Last week, I updated my systems with the do_brk() errata kernels. One system crashed last night. I did rebuild the kernel RPM with the patch from bugzilla #97843 added and LVM_VFS_ENHANCEMENT defined, and I _think_ that the crash may have happened when a snapshot was being made (but I'm not sure). The system is a Penguin Computing dual PIII with 1G RAM, an AMI MegaRAID adapter with multiple drives striped and mirrored (presented as one logical drive to the system). All filesystems are ext3, and all except /boot are on LVM. The system runs sendmail (with a custom cf file), OpenLDAP, and cucipop (with some local mods); it is a "sidelined spam" server (stores suspected spam for users to check if they want) that receives about 5-6G of spam a day. The volume with the spam storage and sendmail queue is not snapshotted (and not backed up), but all other volumes are backed up over the network - a script is called that creates a snapshot, mounts it (as ext2), and when the backup is done another script is called to unmount and remove the snapshot. I will attach the decoded kernel oops. Please let me know if there is anything I can do to help.
Created attachment 96423 [details] kysmoops output
Hmm. There's definitely no footprint associated with LVM in this oops. It's a panic walking a list where, historically, we usually only see problems if there is hardware memory corruption going on. A memtest86 run might be useful; but for a corrupt list seen on a home-built kernel, I'm not sure that there's any useful debugging we can do without more information.
When I looked at the logs, it looked like this oops happened shortly after an LVM snapshot was created, but that may just have been coincidence; I didn't look at the order of events (the oops came 2 seconds _before_ an LVM snapshot was mounted, but then the system froze). At this point, I don't think it is hardware. We've got two Penguin Computing Relion servers (dual PIII 1.13GHz; one has 1G RAM and the other 2G RAM) still running RHL 8.0. Since upgrading to 2.4.20-24.8 (with the LVM patch from RH Bugzilla added), one (where this oops came from) has crashed once, and the other has crashed a couple of times (but no oops logged; we're working on getting a serial console server so we can capture any oops on the console). Both systems have run for a long time before that with no trouble (one for about 6-8 months, one for about a year and a half).
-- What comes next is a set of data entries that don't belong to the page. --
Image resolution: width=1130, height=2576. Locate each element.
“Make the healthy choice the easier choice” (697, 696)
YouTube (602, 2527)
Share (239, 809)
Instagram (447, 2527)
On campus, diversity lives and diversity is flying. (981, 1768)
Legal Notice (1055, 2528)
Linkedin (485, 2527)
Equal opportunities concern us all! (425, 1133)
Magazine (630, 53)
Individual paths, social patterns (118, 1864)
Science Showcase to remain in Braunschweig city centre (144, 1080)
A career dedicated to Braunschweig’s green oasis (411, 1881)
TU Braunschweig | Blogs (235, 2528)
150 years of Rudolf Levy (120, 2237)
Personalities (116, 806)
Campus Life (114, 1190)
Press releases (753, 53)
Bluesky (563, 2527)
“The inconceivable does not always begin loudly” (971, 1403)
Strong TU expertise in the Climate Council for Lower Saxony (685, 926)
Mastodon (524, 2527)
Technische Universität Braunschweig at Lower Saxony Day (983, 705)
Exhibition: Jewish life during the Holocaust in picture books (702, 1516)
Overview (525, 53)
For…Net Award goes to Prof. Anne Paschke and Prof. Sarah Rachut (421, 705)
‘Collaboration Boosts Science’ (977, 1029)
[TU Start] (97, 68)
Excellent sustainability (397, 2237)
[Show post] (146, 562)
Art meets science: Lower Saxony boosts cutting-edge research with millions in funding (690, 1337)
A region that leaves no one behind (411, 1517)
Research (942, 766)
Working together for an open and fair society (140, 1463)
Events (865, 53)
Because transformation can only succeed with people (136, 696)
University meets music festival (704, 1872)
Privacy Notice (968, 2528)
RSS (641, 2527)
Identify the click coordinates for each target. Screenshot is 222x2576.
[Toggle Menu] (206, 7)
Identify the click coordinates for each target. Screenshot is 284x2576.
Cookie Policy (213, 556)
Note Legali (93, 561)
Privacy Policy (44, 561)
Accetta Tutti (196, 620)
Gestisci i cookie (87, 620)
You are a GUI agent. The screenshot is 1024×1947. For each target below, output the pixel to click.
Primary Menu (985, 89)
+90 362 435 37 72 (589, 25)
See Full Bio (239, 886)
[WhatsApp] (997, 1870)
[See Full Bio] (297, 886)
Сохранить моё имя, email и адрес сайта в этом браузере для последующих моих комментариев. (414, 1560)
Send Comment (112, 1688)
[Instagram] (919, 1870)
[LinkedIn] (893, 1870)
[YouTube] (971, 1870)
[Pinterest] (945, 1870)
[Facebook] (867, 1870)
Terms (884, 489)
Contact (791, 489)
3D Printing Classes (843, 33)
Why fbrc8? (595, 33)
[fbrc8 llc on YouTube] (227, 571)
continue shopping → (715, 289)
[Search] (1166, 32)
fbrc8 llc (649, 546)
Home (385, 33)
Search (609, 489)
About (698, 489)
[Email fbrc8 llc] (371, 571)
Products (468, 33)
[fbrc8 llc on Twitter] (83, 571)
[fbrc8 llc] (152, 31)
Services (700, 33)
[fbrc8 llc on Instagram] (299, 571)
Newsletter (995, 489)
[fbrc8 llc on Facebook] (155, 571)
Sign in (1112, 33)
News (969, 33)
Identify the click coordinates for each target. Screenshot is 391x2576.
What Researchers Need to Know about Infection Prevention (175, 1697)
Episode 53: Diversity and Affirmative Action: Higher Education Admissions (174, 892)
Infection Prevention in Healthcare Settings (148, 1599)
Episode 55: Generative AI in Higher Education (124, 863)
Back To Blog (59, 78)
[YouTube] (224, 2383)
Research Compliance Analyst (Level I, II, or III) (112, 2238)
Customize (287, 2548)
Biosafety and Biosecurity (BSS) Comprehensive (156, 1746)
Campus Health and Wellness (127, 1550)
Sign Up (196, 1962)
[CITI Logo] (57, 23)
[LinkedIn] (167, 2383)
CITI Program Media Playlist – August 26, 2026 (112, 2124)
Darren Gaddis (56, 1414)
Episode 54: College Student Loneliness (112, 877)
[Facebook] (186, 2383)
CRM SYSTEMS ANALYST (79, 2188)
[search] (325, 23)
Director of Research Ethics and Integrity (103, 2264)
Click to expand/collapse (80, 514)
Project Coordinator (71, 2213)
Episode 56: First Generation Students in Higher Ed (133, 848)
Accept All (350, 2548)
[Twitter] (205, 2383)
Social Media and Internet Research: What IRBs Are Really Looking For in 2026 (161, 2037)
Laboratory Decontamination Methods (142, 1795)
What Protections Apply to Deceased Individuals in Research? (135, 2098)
If there's any more information I can provide, I'll be happy to. The only reason I'm running a home-built kernel is because the patch necessary for LVM snapshots to be useful with ext3 has not made its way into the errata kernels, and I need that patch to make good backups. These systems will eventually be migrated to RHEL ES (I thought about building a kernel from the RHEL 3 ES errata SRPM, but I don't know if that would work right on 8.0 since the kernel has NPTL patches and such), but I can't do that right this minute.
We have had the exact same problem with LVM and snapshots since Red Hat kernel 2.4.18-27. Our machine has 8GB of RAM and the only way I could get snapshots to work was to artificially limit the system RAM with mem=6000M on the kernel command line. Looking at various Google searches, many people think this problem is related to a bug in the kernel VMM. I'm attaching a kernel BUG() output that I receive when trying to use snapshots with 2.4.18-27 which points vmalloc.c. If I use 2.4.20-28, I no longer get a kernel BUG(), but now I receive: lvcreate -- ERROR "Cannot allocate memory" creating VGDA for "/dev/vg00/lvsnap" in kernel Probably because __vmalloc() in mm/vmalloc.c no longer returns BUG() as it did in 2.4.18-27, but now it just returns NULL. Here are the specs for my machine: Dell PE4600 2x2.6GHz Xeon with HT 8GB RAM RH 7.3 Kernel 2.4.20-28 I really need 8GB of RAM not 6000M.
Created attachment 97350 [details] Kernel BUG when creating snapshots with 2.4.18-27
Thanks for the bug report. However, Red Hat no longer maintains this version of the product. Please upgrade to the latest version and open a new bug if the problem persists. The Fedora Legacy project (http://fedoralegacy.org/) maintains some older releases, and if you believe this bug is interesting to them, please report the problem in the bug tracker at: http://bugzilla.fedora.us/